• [WHAT THE TASK REQUIRES]
When you reach the line containing "Click the home icon in breadcrumb" in the data below, begin returning lines exactly as written, and stop once the line containing "Task: Toggle the Use Sliding Scale checkbox" has been returned.

DATASET START

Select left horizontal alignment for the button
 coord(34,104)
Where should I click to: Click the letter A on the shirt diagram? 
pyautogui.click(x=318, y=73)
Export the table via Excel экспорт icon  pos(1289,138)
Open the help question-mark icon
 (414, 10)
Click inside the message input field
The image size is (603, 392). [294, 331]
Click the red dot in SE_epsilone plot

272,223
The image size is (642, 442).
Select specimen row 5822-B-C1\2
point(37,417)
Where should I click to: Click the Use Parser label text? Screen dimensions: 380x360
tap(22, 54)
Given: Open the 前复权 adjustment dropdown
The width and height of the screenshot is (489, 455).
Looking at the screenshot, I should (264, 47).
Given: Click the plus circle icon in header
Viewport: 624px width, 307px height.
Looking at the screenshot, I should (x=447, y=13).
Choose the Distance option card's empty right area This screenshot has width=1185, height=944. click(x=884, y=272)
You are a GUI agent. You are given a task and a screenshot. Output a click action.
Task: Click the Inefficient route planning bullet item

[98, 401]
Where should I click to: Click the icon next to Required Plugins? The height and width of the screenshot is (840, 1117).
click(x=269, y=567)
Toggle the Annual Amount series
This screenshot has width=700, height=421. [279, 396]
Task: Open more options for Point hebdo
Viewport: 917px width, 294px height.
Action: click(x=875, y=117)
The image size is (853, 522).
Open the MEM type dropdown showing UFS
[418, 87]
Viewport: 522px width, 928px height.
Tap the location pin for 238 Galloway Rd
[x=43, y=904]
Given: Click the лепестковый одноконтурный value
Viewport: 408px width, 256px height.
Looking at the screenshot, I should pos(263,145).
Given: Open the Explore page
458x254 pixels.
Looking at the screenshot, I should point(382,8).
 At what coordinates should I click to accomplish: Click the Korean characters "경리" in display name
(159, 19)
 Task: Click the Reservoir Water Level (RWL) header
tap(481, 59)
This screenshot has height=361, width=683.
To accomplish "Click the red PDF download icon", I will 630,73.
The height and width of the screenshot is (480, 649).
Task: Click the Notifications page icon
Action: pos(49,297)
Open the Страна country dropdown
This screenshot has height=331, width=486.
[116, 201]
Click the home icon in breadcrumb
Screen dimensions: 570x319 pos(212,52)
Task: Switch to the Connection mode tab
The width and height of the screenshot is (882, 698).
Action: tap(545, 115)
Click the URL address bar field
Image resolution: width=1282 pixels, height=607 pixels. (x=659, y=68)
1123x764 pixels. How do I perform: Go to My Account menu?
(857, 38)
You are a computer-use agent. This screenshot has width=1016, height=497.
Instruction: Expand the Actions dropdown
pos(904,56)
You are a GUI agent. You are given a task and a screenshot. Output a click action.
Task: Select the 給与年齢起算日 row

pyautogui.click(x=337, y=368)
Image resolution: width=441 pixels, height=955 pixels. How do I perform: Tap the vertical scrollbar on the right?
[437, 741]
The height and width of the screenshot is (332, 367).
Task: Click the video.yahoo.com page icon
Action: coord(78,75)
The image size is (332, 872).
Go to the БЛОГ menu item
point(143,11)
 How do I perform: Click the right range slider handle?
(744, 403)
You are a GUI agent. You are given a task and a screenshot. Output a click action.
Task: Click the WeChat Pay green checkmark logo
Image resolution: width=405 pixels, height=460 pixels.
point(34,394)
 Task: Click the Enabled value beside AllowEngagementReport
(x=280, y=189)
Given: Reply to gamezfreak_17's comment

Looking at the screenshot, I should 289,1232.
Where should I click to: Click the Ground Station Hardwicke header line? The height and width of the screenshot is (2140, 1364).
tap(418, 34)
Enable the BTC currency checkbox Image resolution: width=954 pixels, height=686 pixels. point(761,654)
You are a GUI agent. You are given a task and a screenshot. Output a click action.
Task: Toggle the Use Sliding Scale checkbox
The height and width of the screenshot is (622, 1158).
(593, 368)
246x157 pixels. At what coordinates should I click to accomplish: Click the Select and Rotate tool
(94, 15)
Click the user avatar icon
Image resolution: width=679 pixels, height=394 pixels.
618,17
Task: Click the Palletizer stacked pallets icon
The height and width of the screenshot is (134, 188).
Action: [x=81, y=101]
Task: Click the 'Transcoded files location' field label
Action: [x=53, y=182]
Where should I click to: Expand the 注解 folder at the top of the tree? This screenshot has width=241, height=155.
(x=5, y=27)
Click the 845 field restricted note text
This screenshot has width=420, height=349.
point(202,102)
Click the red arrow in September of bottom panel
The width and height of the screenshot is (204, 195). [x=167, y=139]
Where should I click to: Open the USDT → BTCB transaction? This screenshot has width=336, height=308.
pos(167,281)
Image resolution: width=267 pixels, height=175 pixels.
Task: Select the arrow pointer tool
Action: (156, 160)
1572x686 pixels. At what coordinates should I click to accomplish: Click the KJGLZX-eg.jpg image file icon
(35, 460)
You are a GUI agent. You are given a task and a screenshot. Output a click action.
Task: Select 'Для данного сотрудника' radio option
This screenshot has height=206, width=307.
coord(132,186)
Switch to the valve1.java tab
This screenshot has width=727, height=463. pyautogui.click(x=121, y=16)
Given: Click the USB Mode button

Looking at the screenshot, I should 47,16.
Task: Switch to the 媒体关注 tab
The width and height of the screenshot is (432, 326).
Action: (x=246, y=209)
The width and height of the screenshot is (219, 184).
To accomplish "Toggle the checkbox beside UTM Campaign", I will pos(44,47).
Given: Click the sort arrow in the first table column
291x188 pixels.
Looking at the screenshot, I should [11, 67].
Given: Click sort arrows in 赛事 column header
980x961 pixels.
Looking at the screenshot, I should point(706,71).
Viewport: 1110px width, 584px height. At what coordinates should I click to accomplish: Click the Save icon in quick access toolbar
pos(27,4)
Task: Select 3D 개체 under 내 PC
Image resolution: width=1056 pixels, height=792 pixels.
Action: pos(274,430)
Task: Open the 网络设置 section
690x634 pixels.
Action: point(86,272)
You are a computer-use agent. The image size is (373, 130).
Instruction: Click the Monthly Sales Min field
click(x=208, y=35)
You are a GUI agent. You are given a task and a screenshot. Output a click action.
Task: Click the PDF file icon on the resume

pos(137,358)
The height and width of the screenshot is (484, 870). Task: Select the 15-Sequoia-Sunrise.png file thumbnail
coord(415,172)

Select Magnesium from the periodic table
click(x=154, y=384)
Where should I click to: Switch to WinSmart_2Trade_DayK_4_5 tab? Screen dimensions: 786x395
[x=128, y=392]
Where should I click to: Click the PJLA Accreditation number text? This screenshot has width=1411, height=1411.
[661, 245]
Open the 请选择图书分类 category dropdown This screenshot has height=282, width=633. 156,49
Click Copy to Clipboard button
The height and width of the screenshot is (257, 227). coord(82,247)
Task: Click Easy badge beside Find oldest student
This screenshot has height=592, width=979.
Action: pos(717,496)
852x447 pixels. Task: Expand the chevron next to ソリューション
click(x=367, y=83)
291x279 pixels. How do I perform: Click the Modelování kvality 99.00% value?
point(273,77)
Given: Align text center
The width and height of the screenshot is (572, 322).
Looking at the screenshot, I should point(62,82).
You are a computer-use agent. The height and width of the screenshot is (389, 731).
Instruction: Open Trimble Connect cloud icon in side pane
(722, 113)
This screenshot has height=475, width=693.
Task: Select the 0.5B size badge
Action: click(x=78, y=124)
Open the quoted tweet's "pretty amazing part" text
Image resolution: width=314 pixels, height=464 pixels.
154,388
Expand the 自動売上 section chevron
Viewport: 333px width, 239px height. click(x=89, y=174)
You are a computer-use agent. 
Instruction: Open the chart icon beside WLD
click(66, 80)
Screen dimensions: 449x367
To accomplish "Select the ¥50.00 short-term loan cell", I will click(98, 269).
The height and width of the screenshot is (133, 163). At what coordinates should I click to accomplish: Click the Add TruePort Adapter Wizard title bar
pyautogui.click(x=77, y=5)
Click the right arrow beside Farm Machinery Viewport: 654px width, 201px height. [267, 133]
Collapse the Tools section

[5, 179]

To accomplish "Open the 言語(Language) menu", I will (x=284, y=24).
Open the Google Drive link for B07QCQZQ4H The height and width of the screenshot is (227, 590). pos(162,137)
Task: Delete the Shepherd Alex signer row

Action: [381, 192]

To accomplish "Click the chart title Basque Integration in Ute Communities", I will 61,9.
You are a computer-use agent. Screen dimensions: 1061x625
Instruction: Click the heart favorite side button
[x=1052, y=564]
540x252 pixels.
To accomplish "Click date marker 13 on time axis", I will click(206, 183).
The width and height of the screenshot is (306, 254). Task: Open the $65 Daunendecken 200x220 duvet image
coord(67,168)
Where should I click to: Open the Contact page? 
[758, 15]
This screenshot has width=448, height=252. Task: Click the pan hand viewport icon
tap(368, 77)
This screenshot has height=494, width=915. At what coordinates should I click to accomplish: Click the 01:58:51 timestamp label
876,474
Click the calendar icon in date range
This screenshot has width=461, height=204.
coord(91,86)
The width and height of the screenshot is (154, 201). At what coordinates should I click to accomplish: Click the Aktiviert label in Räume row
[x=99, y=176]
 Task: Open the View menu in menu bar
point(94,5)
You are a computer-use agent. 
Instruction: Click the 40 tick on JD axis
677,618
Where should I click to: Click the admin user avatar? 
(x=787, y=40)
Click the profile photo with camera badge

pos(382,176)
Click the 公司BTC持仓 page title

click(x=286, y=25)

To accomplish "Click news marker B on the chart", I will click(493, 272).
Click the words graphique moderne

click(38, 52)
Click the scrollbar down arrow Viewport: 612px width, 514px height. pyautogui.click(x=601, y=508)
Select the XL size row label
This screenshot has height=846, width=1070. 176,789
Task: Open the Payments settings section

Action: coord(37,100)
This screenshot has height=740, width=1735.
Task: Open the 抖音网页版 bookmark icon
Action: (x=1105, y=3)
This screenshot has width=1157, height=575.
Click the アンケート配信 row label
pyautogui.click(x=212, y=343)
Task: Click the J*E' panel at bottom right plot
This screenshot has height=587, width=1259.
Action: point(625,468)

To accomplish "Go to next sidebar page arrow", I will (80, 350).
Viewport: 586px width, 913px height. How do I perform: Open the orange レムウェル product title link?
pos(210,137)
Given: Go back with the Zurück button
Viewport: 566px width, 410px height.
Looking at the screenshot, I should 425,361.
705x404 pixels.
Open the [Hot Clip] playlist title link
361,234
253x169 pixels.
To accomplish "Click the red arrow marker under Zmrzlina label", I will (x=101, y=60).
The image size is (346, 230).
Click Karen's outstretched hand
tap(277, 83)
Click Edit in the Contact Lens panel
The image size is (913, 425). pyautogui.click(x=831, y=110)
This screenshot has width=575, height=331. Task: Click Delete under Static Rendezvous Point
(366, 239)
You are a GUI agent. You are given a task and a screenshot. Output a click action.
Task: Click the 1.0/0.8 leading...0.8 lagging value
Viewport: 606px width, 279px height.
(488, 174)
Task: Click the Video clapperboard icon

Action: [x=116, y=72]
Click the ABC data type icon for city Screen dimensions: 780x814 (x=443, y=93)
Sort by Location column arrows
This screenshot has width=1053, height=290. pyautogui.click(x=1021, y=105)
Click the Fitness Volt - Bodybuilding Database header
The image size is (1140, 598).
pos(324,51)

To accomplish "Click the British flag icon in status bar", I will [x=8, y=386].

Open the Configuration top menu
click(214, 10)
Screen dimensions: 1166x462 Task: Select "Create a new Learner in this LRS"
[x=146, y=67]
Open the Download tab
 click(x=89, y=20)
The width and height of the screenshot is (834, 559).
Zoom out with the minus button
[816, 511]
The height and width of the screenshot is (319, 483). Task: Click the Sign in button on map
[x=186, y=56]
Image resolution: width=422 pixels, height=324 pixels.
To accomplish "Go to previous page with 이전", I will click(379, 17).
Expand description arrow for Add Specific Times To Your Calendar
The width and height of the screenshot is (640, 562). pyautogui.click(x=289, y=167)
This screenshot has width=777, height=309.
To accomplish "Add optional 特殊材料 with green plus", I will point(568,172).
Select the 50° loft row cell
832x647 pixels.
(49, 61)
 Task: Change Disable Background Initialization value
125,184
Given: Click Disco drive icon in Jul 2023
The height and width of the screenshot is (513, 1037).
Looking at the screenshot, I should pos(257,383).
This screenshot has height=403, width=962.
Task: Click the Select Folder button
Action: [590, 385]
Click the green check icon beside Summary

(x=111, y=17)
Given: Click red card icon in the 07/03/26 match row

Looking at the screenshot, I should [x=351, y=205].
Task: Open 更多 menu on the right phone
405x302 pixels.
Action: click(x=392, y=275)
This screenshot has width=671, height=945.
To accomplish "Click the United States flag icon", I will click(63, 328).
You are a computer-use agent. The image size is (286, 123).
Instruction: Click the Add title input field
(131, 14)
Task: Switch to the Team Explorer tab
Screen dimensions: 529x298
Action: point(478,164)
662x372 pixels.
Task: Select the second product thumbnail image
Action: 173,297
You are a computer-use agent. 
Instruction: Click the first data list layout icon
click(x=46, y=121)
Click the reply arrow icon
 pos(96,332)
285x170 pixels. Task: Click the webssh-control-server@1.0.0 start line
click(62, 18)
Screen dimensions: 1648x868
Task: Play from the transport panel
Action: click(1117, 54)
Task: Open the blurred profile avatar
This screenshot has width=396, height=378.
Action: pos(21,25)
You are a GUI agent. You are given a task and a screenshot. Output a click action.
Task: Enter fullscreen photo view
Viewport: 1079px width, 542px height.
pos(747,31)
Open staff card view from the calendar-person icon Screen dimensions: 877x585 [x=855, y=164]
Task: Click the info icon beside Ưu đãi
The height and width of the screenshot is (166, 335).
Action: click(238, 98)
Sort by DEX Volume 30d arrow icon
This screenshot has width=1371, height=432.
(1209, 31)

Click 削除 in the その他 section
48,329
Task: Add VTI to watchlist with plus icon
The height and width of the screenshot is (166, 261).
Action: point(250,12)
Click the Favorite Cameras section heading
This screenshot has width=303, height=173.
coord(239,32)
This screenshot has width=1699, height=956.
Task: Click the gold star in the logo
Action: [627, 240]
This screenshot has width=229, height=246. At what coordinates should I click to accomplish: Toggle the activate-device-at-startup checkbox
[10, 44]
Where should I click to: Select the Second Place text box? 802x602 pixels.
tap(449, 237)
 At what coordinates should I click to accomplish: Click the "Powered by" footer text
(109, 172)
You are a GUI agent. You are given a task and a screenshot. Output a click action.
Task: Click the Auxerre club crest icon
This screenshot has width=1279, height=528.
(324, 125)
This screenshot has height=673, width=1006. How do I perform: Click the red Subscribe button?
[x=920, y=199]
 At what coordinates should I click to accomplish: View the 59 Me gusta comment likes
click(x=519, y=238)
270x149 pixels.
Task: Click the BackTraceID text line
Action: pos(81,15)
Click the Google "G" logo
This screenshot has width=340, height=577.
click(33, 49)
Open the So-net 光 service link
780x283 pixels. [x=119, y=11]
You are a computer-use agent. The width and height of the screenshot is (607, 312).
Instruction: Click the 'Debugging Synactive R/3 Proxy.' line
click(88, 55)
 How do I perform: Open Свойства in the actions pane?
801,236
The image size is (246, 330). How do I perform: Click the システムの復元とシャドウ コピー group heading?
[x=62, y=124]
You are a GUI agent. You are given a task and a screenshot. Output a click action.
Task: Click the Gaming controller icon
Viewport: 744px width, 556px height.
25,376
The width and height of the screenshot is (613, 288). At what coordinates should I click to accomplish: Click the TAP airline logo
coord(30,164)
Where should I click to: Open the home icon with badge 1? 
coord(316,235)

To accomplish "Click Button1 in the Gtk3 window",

DATASET END

• [ANSWER TO THIS PROBLEM]
Click the home icon in breadcrumb
Screen dimensions: 570x319 pos(212,52)
Task: Switch to the Connection mode tab
The width and height of the screenshot is (882, 698).
Action: tap(545, 115)
Click the URL address bar field
Image resolution: width=1282 pixels, height=607 pixels. (x=659, y=68)
1123x764 pixels. How do I perform: Go to My Account menu?
(857, 38)
You are a computer-use agent. This screenshot has width=1016, height=497.
Instruction: Expand the Actions dropdown
pos(904,56)
You are a GUI agent. You are given a task and a screenshot. Output a click action.
Task: Select the 給与年齢起算日 row

pyautogui.click(x=337, y=368)
Image resolution: width=441 pixels, height=955 pixels. How do I perform: Tap the vertical scrollbar on the right?
[437, 741]
The height and width of the screenshot is (332, 367).
Task: Click the video.yahoo.com page icon
Action: coord(78,75)
The image size is (332, 872).
Go to the БЛОГ menu item
point(143,11)
 How do I perform: Click the right range slider handle?
(744, 403)
You are a GUI agent. You are given a task and a screenshot. Output a click action.
Task: Click the WeChat Pay green checkmark logo
Image resolution: width=405 pixels, height=460 pixels.
point(34,394)
 Task: Click the Enabled value beside AllowEngagementReport
(x=280, y=189)
Given: Reply to gamezfreak_17's comment

Looking at the screenshot, I should 289,1232.
Where should I click to: Click the Ground Station Hardwicke header line? The height and width of the screenshot is (2140, 1364).
tap(418, 34)
Enable the BTC currency checkbox Image resolution: width=954 pixels, height=686 pixels. point(761,654)
You are a GUI agent. You are given a task and a screenshot. Output a click action.
Task: Toggle the Use Sliding Scale checkbox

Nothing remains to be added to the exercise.